If a reduction in appeals is the end product of all this uncertainty, that is something that will be to everyone’s benefit, players, officials and spectators alike.
ABOUT 75 minutes into England’s innings on Wednesday, Sulieman Benn was, perhaps unexpectedly, brought into the attack. On a Sabina Park square that only 11 years ago was causing the abandonment of a West Indies-England Test match on the first morning because of the dangerous and unpredictable bounce the West Indies bowlers were finding, he looped his first ball towards Kevin Pietersen and watched with delight as it pitched, bounced, spat and turned a foot past the batsman’s outside edge.
Four of the following five balls did something very similar, to the point that if the spirit of Shane Warne had been ripped from its owner while he went about his daily duties in Melbourne, secreted across a variety of international borders by a spinning craft that officially only exists in the annals of US government classified papers and then inserted by some dark alchemy into a lanky finger spinner from St James in Barbados, I could not have been more surprised.
Sometimes, the ball deviated from its path to the extent that Pietersen looked ridiculous even trying to make contact with it.
Chris Gayle certainly liked what he saw, and proceeded to fool the innocent Ian Bell into playing for dramatic turn and edging a straight one to first slip.

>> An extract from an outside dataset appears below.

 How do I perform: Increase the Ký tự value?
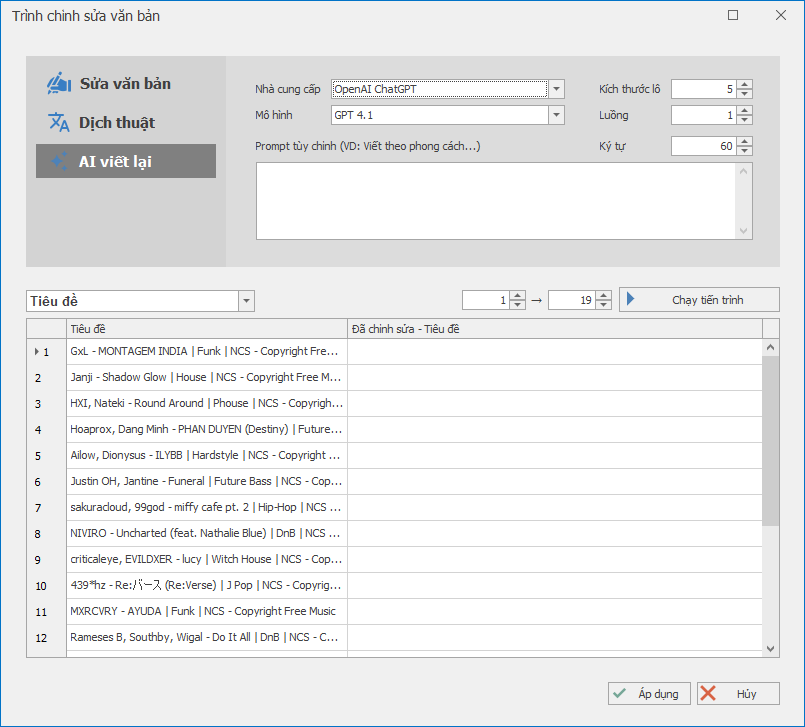(x=745, y=142)
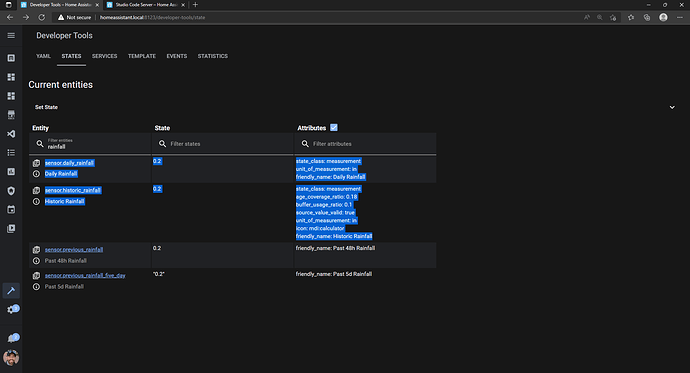Open sensor.previous_rainfall entity link

click(x=74, y=249)
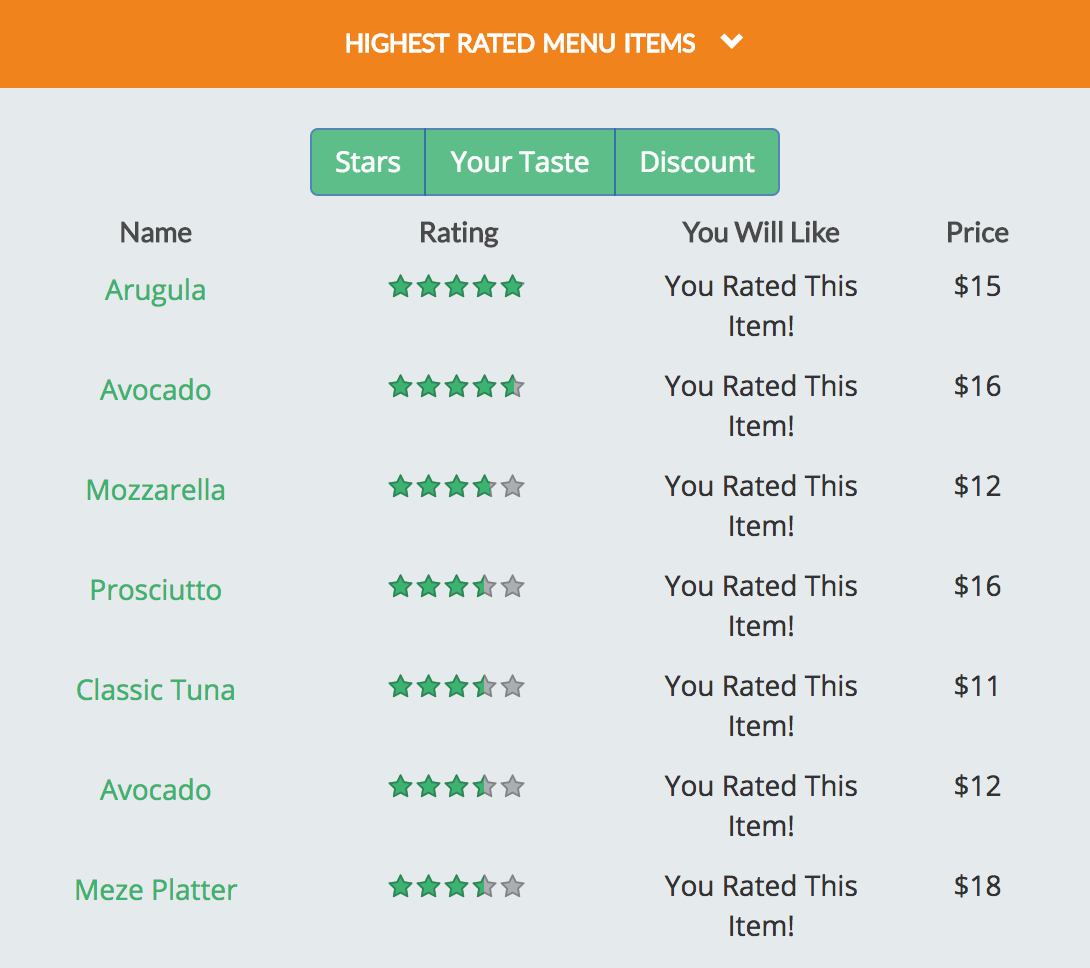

Alarming as it was, I’m sure I was not the only one who sat back with some satisfaction and looked forward 24 hours to the havoc that England’s alleged leading spinner would wreak on a supposedly brittle West Indies batting line-up.
The first ball from Monty was a flat, straightish one, which Sarwan pushed forward to, no hint of turn. Four of the following five balls were of similar substance. Hey, we thought, the Sikh of Tweak is playing with them. Any minute now, he’ll give one just a touch more air (only a touch, mind you, because Monty does not go to extremes) and it will rip mercilessly past Sarwan’s outside edge.
Hey presto, it did. But in 14 more overs, from either end, perhaps only a handful of deliveries did the same. It had you crying out for the variations of Pietersen and, belately, we got them. It wasn’t subtle as he threw two of his three balls so skyward that had he been a few degrees of latitude further north they would have come back down with snow on them, but contained in their delivery was a strong message for the Northamptonshire left-armer.
Give the bloody ball some air.
So, KP went for a couple of fours, but once he got the left-hander in Gayle down his end, he induced enough magic from the revolving ball to whistle past his edge and complete a maiden.
Of course, this is not the first time that Panesar’s lack of variety has been called into question and it was a depressing performance from a man not so long ago compared with the great Bishen Bedi, even though the Windies second-wicket pair batted with care and control.
But, World Religious Leaders on a Bike, this was dreadful.
Bizarrely by the end, Matt Prior was telling Nasser Hussain how well Monty had been bowling, suggesting he just needs a bit of luck. It had better come soon, or Monty won’t only not be the best left-arm spinner in England, he won’t be the best left-arm spinner in his family.